Measuring What Matters
The Hospice and Palliative Nurses Association and the American Academy of Hospice and Palliative Medicine
(AAHPM) partnered on Measuring What Matters (MWM), a consensus recommendation for a portfolio of performance measures for all hospice and palliative care programs to use for program improvement. The findings and recommendations were published online in April 2015 in the Journal of Pain and Symptom Management
Steps in the MWM Process
- Seventy-five published performance indicators were mapped to the domains of the National Consensus Project (NCP).
- The Technical Advisory Panel (TAP) rated the indicators (measures) on their scientific soundness and referred a set of measures (n=34) for review by the Clinical User Panel (CUP).
- The CUP rated those measures based on three dimensions of importance: How MEANINGFUL is this for patients/families? How ACTIONABLE is this for providers/organizations? How large is the POTENTIAL IMPACT?
- The CUP achieved consensus on their top twelve initial published measures.
- The draft list of twelve measures was sent to HPNA and AAHPM members and their interdisciplinary teams, as well as organizations and patient advocacy groups, to elicit feedback.
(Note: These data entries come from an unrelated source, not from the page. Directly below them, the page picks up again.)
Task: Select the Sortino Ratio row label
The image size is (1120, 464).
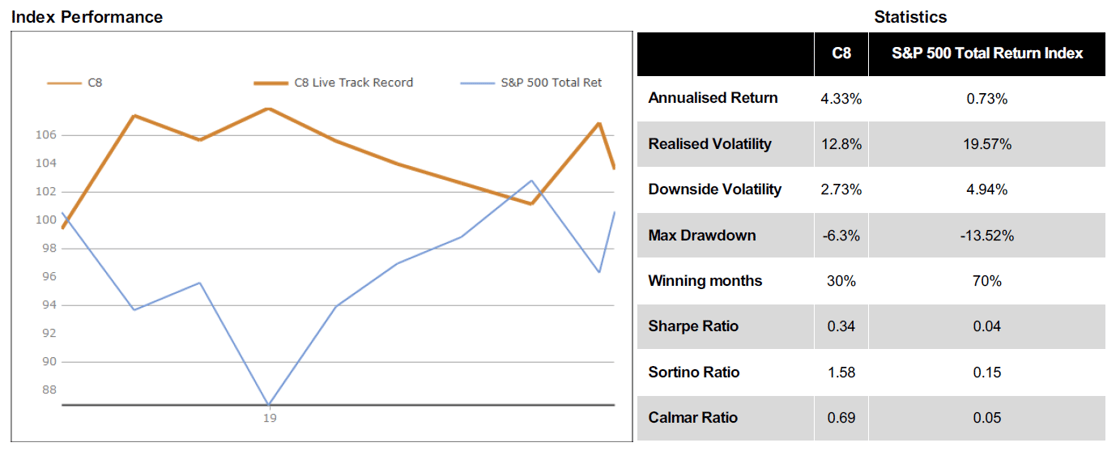Action: click(694, 373)
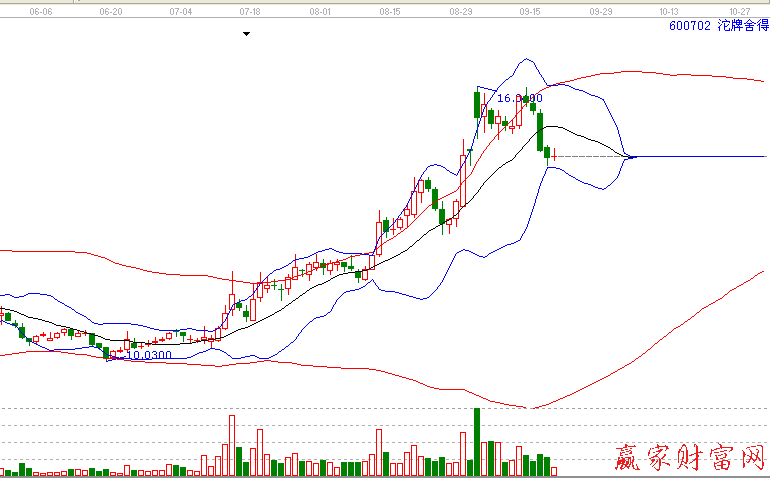
Task: Select the last red candlestick on dashed line
Action: (554, 155)
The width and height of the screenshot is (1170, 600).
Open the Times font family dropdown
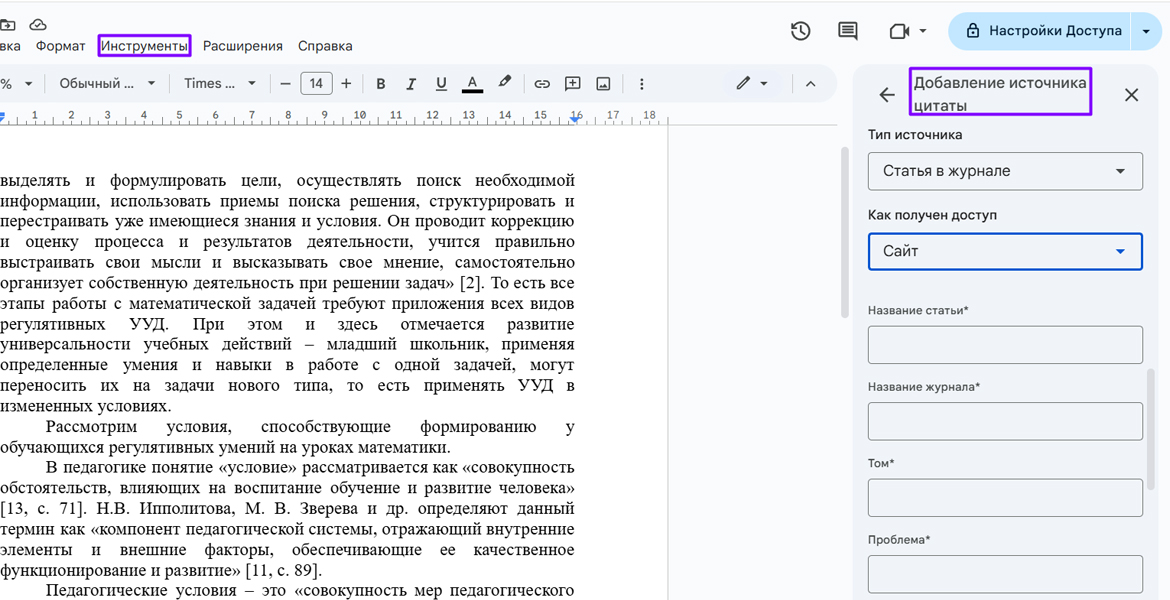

- Feedback was received from 264 individuals and 27 organizations.
- The top ten measures were selected.
Access the Top Ten Measures That Matter: Actual Measures List or Measure Concepts List
Access the New Frequently Asked Questions (FAQ) List about MWM
What Can I Get Started On Today?
Take manageable steps that align with your existing measurement requirements. Identify priorities in your setting to evaluate and improve. Perhaps start with two or three measures that best fit your program, capacity, and improvement goals. For hospices, it may be those already in the Hospice Item Set; others might use MWM measures to meet accreditation or maintenance of certification. Resources to help get started in quality measurement include:
Institute for Healthcare Improvement (IHI) Open School
BMJ Quality Learning Modules
Access the Overall Frequently Asked Questions (FAQ) List
Access the Top Twelve Measures
– Background information, evidence, and CUP comments
Access the AAHPM Measuring What Matters web page
for additional information.
What’s Next for the MWM Project?
HPNA and AAHPM convened a Measuring What Matters (MWM) strategy meeting in December 2014 to generate a timeline and framework to guide their quality initiatives over the next five years. Both organizations gathered a number of groups active in improving quality in hospice and palliative care, including The Joint Commission, Community Health Accreditation Partner (CHAP), National Hospice and Palliative Care Organization (NHPCO), Center to Advance Palliative Care (CAPC), National Palliative Care Research Center (NPCRC), Palliative Care Research Cooperative Group (PCRC), Global Palliative Care Quality Alliance (QDACT), Palliative Care Quality Network (PCQN), The United States Department of Veteran Affairs (VA), the CHOICE Network, and the Home-based Primary Care and Palliative Care Network.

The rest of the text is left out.